AIM OF THE TASK. Write out the material again, from the line containing "Task: Click the Save Changes button" through the line containing "pos(805,413)", replacing "underline" with "italic" and leaving everything else the same.
==== DATA IN THIS EXERCISE
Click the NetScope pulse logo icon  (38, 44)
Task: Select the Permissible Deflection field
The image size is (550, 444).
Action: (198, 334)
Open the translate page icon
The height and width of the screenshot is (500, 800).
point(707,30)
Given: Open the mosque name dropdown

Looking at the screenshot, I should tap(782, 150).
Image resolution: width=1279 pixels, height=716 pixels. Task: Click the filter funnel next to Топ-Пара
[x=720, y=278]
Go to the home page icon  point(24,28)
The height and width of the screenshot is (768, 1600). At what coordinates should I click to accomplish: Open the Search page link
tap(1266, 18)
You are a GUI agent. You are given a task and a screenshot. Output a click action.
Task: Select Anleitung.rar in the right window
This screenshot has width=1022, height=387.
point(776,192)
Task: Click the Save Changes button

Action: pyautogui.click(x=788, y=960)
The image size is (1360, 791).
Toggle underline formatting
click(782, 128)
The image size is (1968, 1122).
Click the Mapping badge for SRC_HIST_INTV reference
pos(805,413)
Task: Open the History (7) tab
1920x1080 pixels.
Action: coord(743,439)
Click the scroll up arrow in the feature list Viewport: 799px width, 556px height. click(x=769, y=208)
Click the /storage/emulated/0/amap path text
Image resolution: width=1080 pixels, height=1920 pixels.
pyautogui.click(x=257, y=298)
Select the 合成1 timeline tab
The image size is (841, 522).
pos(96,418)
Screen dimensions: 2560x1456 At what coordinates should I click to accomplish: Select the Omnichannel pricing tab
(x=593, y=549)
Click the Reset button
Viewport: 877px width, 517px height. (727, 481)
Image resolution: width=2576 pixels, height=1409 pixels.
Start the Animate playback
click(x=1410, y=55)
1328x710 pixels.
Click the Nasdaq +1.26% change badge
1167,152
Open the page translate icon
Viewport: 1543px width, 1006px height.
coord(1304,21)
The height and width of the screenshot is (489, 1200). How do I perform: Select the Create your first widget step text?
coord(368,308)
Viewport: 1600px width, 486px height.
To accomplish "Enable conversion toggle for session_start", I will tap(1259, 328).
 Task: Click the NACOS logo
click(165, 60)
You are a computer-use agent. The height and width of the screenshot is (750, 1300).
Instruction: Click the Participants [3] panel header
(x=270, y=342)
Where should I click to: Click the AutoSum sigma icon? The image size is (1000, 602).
========
FINISHED ANSWER.
Task: Click the Save Changes button

Action: pyautogui.click(x=788, y=960)
The image size is (1360, 791).
Toggle italic formatting
click(782, 128)
The image size is (1968, 1122).
Click the Mapping badge for SRC_HIST_INTV reference
pos(805,413)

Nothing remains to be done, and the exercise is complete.